畑野智美さん『トワイライライト』読了。
本書と同名の東京に実在する、個人的に行ってみたい独立系書店「twilight」とのコラボ的に出た小説。物語の中に実際に店が出てきて、お客さんの主人公がとある男性と出会って恋に落ち、、というストーリーやったが、正直「んーーーー、、、んーー、、?」という感じで読み終わってしまった。
特徴的なのは、大学進学で上京したタイミングでコロナ禍に突入したという2020年の春が舞台である点。どこに行くにもマスクで、というかそもそもどこにも行くに行けない状況で、友だちや先生との身体的関係を築く機会は失われ、ただ孤独に過ぎてく大事な学生時間、という設定は、コロナ禍社会人だった自分と完全に重ねるにはいかないまでも、追体験できるくらいの感覚はあった。また、主人公は福島出身で東日本大震災を経験しており、東京住まいの最中に起こる地震に過去を想起されるシーンとかもリアルだった。

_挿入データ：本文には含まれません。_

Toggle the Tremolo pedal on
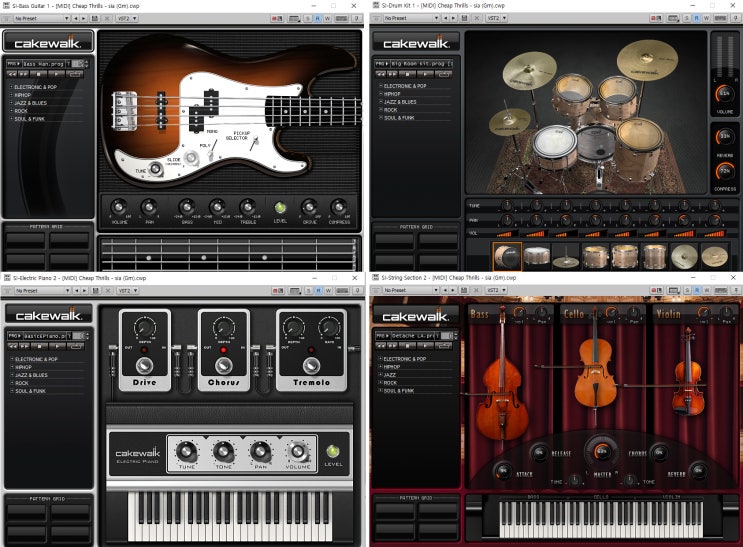This screenshot has width=743, height=547. (311, 365)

そのあたりの社会性の描き方はうまいなと思ったが、中核を成す恋愛シーンがあまりにピンとこないというか、「自由な男性を待つ女性」的構図を良しとする感覚が全く理解できないまま終わりを迎えてしまったので実に残念やった。これは読み手であるこちらの価値観アップデートの問題なのか、、?書きながら、恋愛小説ってここ何年読んでないんだ?というレベルで読んでないことに気づいたので、理解できない自分の責任な気もしてきた。